Das tat ich für dich

Durch die hohen Fenster der Düsseldorfer Gemäldegalerie flutete heller Sonnenschein. Die wenigen Besucher, Herren und Damen in der Tracht des Spätbarock, lustwandelten plaudernd durch die Säle. Hier und dort machten sie vor einem Bilde halt, betrachteten es und gaben ihr Urteil ab. Nicht alle, welche diese Räume aufsuchten, taten es aus Kunstbegeisterung. Viele wollten nur die Langeweile der unausgefüllten Stunden des Tages totschlagen.
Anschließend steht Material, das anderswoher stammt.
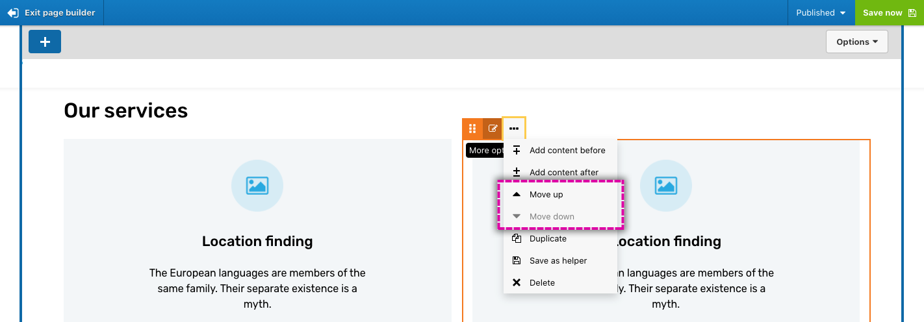Image resolution: width=924 pixels, height=322 pixels.
Task: Choose Move up in context menu
Action: point(546,195)
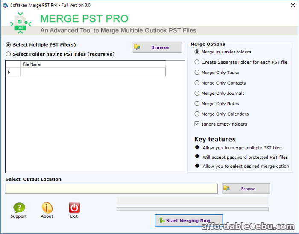Click the Select Output Location text field
Screen dimensions: 299x234
(111, 189)
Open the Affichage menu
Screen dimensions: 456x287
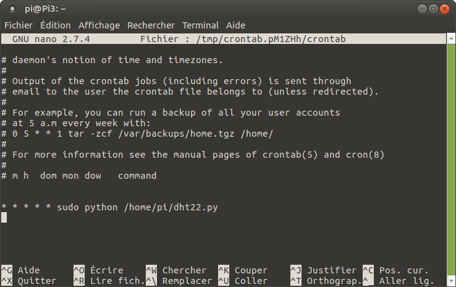point(99,25)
Um so mehr fiel ein junger Mann auf, der versunken vor einem Gemälde stand, das den leidenden Heiland darstellte. "Das tat ich für dich, was tust du für mich?", las er. Man merkte es dem jungen Mann an, dass ihn nicht so sehr die künstlerische Ausführung des Gemäldes fesselte, als vielmehr die Inschrift.
"Das tat ich für dich..." Seine Gedanken führten ihn durch die Gassen des alten Jerusalem. Ihm war, als hörte er das Geschrei der entfesselten, aufgehetzten Menge, die das Blut des Nazareners forderte, und als sähe er den göttlichen Dulder selbst, der blutüberströmt, wankenden Schrittes, unter der Last des schweren Kreuzes fast zusammenbrechend, von römischen Söldnern nach Golgatha geführt wurde. Er vernahm die Schmährufe und Verwünschungen, die den Sohn Gottes auf seinem Leidensweg begleiteten, bis das schreckliche Ziel erreicht war und er ans Kreuz geheftet wurde, während über seine Lippen die Bitte kam: "Vater, vergib ihnen, denn sie wissen nicht, was sie tun!" Da hing der verwundete Leib des Gottessohnes in den von den Nägeln geschlagenen und gerissenen Wundmalen, qualvoll der sengenden Mittagssonne preisgegeben. Zu allem was Hass, Roheit und Unverstand zu verüben im Stande waren, gesellte sich noch der geheimnisvolle, von Menschen nie völlig ergründete Schmerz, der in dem Ruf: "Mein Gott, mein Gott, warum hast du mich verlassen?", erschütternden Ausdruck fand. Er, der Reine und Heilige, von Gott verlassen - wie war das möglich? Ach, er trug ja die Sünde der ganzen Welt! "Das tat ich für dich..."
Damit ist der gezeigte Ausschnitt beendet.